Go into the interview prepared with questions that will really help you understand their world, and maybe some opportunities there. At the end of your meeting, ask them who else you should talk to, and whether they would feel comfortable making introductions.
From this exercise, you should be able to set up quite a few informational interviews. Treat everyone you interview with as a new network contact that you want to have a long-term professional relationship with.
6. Have the right follow-up tools and processes in place
With a renewed focus on these tactics you should see quite an uptick in new contacts and the need for follow-up. How do you manage and keep track of all of this information? How do you not miss opportunities to follow-up? You need a system, and I would be remiss to not mention JibberJobber. JibberJobber is the web and mobile app that I created to help keep your job search organized, and to help you follow-up and not miss follow-up opportunities. Check it out!

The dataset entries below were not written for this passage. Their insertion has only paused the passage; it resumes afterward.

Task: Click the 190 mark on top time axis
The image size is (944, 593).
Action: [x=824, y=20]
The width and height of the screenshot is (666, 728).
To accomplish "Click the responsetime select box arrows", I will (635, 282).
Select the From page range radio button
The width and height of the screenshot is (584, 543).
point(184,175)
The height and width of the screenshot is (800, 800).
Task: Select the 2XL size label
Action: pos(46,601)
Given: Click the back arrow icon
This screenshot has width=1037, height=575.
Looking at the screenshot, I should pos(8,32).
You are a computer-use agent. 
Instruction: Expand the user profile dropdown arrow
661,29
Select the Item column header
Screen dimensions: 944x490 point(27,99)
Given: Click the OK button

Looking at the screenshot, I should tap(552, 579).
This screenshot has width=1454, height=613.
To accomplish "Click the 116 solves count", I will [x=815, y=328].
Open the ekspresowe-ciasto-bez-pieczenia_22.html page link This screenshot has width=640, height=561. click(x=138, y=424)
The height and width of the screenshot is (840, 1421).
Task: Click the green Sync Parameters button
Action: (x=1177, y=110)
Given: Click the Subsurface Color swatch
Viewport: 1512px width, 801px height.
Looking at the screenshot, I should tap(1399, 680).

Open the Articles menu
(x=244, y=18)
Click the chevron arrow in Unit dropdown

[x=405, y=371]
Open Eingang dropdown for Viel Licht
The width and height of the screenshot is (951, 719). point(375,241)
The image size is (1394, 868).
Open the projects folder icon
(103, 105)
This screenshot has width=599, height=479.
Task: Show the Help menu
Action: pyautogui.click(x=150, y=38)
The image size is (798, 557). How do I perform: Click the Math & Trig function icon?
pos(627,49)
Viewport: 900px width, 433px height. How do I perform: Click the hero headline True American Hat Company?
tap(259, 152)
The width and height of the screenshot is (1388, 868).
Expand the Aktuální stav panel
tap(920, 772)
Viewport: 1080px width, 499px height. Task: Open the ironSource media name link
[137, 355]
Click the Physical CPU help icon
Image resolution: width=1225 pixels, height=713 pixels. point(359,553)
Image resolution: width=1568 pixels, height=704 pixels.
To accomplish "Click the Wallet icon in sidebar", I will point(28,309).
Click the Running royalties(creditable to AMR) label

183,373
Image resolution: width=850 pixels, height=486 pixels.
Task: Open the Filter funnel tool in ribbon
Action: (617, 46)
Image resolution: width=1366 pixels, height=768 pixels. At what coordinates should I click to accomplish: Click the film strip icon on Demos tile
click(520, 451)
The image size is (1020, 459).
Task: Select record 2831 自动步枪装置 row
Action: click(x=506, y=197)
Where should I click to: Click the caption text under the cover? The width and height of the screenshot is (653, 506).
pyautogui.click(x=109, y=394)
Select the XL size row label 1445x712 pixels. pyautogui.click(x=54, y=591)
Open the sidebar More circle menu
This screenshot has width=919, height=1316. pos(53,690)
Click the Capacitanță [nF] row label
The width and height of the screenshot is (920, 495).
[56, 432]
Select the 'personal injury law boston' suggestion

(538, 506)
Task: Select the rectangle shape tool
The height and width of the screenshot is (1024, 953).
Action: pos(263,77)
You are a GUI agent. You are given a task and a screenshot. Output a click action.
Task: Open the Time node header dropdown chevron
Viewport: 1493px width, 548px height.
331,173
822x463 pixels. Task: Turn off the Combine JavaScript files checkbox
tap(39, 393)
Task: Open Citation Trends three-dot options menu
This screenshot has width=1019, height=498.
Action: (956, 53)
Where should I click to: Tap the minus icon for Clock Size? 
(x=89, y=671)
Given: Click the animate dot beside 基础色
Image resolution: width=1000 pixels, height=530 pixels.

7. Update your resume and create a cover letter template
You must revamp your resume to include your most recent work experience. Also, update your summary section, and make any other necessary changes that you feel will help better sell you when you begin applying for jobs. Of course, you'll have to customize your resume to every job you apply for, but getting basic updates complete before you begin your search is a must. Also, create a basic cover letter template that you can customize to each job you apply for, too.
A successful job search is part science, part art, and a lot of just sticking with it. I've prescribed elements of a successful job search plan, but you might find some tactics work better than others. If you find something is more effective, do more of it! If something is less effective, find out why, and either change how you do it, or eliminate the tactic. Don't give up on your job search plan, but tweak it and make it progressively better.